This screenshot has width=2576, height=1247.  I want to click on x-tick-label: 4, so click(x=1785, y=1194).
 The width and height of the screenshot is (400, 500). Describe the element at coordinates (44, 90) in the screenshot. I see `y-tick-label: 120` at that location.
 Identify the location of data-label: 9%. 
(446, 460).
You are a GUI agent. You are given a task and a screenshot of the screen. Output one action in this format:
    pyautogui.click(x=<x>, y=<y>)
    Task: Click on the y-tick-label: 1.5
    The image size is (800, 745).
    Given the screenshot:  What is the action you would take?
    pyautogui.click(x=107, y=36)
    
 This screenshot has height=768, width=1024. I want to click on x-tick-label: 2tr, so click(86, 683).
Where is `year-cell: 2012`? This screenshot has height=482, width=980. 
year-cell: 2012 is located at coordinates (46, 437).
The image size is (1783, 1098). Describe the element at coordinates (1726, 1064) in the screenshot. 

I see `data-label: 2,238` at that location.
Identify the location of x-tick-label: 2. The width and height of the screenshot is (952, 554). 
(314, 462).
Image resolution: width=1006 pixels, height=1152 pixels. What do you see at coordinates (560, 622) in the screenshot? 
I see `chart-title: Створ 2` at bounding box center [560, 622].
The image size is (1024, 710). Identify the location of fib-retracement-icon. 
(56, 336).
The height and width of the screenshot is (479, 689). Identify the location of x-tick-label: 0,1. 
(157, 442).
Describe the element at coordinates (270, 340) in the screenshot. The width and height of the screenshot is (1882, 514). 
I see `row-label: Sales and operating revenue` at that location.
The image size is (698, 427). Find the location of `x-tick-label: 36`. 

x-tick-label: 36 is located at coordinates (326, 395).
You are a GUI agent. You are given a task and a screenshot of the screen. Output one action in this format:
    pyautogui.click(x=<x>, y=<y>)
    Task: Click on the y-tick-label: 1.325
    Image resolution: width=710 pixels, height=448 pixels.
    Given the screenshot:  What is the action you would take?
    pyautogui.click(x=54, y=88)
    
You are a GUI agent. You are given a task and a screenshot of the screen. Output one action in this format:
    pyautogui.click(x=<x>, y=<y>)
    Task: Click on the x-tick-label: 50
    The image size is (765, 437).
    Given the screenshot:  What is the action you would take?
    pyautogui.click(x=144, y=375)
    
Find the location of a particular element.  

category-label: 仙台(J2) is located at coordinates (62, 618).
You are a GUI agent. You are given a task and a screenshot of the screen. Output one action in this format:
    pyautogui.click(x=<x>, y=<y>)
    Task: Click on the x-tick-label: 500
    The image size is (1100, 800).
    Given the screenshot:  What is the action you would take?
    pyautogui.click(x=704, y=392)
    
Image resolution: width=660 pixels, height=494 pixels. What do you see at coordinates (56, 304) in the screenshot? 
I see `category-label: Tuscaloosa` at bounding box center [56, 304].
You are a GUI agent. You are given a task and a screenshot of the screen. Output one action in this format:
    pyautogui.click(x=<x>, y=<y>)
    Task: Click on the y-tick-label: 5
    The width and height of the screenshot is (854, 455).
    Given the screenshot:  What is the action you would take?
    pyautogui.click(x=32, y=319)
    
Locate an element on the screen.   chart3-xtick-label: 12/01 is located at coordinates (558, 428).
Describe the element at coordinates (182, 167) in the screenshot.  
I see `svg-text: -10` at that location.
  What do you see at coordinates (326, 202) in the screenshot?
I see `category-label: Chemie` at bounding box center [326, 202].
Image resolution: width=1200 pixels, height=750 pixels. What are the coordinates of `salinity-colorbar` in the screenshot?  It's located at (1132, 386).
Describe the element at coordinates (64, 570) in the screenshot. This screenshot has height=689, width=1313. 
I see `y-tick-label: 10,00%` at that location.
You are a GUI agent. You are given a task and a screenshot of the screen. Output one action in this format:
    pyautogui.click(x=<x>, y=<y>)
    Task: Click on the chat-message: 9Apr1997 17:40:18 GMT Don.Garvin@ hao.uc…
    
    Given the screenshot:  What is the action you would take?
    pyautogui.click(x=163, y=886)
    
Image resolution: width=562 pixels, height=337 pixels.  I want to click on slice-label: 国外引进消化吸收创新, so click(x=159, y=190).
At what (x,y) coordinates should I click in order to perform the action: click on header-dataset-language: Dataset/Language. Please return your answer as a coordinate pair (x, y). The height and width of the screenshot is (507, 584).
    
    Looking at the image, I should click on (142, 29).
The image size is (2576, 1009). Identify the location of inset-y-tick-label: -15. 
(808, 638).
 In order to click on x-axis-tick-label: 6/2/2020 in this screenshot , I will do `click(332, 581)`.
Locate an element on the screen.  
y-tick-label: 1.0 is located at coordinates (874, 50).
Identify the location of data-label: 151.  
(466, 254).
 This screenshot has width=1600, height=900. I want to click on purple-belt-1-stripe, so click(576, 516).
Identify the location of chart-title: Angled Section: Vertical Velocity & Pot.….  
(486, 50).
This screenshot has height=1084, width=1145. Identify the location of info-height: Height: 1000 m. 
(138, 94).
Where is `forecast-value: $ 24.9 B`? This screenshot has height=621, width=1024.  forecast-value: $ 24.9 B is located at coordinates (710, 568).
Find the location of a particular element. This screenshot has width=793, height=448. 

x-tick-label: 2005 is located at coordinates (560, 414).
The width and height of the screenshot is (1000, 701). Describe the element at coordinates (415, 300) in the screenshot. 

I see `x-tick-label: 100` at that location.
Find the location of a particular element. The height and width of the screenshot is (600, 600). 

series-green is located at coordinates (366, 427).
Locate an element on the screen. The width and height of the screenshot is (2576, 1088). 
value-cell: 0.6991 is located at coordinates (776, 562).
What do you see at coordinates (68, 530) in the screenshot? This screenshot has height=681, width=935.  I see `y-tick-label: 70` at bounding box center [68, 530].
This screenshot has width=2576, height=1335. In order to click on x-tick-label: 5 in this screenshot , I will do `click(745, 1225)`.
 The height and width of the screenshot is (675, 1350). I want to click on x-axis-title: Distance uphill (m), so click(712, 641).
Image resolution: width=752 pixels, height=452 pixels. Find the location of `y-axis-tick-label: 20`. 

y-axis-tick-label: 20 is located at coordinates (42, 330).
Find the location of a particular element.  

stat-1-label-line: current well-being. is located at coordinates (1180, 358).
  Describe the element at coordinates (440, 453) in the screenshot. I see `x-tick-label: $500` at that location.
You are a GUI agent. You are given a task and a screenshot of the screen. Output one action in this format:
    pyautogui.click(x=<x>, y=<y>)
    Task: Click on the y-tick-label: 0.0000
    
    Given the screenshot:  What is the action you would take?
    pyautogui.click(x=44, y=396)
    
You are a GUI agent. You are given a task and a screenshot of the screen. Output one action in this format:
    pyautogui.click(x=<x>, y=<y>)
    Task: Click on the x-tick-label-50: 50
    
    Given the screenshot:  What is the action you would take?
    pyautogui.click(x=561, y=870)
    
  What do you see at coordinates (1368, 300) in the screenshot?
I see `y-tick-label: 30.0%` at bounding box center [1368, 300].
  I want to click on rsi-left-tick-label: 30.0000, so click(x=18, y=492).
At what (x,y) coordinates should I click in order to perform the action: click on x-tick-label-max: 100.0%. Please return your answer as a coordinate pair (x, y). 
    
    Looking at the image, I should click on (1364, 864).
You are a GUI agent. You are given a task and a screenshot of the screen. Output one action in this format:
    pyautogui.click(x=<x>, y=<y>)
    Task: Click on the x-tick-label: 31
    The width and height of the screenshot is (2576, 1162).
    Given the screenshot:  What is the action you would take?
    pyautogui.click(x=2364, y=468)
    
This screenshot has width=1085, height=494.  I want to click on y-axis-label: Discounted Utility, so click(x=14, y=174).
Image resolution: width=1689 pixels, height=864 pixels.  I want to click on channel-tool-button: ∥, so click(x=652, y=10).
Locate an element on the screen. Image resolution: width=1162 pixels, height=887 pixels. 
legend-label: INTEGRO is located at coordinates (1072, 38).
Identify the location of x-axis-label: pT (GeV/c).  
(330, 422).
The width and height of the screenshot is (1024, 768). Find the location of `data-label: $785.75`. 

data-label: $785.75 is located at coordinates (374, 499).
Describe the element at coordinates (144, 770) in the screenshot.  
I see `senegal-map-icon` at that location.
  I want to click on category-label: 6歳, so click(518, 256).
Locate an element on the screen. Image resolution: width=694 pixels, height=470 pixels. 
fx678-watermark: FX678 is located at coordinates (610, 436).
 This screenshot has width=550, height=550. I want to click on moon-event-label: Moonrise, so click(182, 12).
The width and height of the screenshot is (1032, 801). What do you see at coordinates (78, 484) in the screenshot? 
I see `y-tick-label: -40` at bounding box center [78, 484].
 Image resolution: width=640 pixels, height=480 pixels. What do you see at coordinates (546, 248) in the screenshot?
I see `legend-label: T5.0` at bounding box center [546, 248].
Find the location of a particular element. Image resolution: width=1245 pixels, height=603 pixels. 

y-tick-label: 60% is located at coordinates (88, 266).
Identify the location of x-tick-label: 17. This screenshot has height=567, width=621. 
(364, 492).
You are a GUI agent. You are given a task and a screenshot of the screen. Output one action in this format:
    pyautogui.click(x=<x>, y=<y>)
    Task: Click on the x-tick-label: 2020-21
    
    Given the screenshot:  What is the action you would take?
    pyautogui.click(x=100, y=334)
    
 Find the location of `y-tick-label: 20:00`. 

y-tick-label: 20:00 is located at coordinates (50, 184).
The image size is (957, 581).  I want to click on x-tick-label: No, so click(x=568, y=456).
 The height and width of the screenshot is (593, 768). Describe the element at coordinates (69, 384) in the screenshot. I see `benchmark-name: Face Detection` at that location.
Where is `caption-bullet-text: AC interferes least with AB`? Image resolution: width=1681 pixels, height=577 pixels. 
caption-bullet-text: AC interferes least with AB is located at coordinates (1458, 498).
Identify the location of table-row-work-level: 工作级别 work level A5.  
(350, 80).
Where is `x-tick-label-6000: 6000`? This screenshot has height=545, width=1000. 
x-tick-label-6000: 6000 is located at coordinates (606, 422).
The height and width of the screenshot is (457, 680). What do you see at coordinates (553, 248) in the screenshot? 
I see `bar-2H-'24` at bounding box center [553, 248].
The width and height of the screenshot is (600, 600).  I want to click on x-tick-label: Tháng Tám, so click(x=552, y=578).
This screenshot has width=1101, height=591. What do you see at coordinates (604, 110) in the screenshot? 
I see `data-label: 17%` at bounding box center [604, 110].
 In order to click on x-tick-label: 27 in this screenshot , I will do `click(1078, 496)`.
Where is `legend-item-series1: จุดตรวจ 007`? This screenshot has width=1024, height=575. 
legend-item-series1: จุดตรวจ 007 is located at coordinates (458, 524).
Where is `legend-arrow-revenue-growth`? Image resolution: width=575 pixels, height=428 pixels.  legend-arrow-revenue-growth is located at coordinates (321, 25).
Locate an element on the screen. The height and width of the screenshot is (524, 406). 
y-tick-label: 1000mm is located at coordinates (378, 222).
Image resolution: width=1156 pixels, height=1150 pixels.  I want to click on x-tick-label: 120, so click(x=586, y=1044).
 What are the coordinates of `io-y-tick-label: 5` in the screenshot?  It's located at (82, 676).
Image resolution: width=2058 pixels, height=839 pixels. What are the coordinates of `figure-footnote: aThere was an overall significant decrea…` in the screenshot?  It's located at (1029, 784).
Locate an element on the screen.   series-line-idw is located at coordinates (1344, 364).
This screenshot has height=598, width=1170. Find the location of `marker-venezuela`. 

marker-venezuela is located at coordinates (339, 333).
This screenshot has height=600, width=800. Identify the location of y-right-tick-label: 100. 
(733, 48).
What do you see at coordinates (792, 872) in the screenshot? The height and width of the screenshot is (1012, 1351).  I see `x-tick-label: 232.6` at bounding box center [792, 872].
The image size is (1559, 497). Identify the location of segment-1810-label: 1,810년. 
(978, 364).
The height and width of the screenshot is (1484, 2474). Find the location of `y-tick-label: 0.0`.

Exercise details:
Give the items between the lines holding "Image resolution: width=752" and "pyautogui.click(x=2364, y=468)", inclusive, again with "GUI agent" switched to "GUI assistant" and nothing else changed.

Solution for this exercise:
Image resolution: width=752 pixels, height=452 pixels. Find the location of `y-axis-tick-label: 20`. 

y-axis-tick-label: 20 is located at coordinates (42, 330).
Find the location of a particular element.  

stat-1-label-line: current well-being. is located at coordinates (1180, 358).
  Describe the element at coordinates (440, 453) in the screenshot. I see `x-tick-label: $500` at that location.
You are a GUI assistant. You are given a task and a screenshot of the screen. Output one action in this format:
    pyautogui.click(x=<x>, y=<y>)
    Task: Click on the y-tick-label: 0.0000
    
    Given the screenshot:  What is the action you would take?
    pyautogui.click(x=44, y=396)
    
You are a GUI assistant. You are given a task and a screenshot of the screen. Output one action in this format:
    pyautogui.click(x=<x>, y=<y>)
    Task: Click on the x-tick-label-50: 50
    
    Given the screenshot:  What is the action you would take?
    pyautogui.click(x=561, y=870)
    
  What do you see at coordinates (1368, 300) in the screenshot?
I see `y-tick-label: 30.0%` at bounding box center [1368, 300].
  I want to click on rsi-left-tick-label: 30.0000, so click(x=18, y=492).
At what (x,y) coordinates should I click in order to perform the action: click on x-tick-label-max: 100.0%. Please return your answer as a coordinate pair (x, y). 
    
    Looking at the image, I should click on (1364, 864).
You are a GUI assistant. You are given a task and a screenshot of the screen. Output one action in this format:
    pyautogui.click(x=<x>, y=<y>)
    Task: Click on the x-tick-label: 31
    The width and height of the screenshot is (2576, 1162).
    Given the screenshot:  What is the action you would take?
    pyautogui.click(x=2364, y=468)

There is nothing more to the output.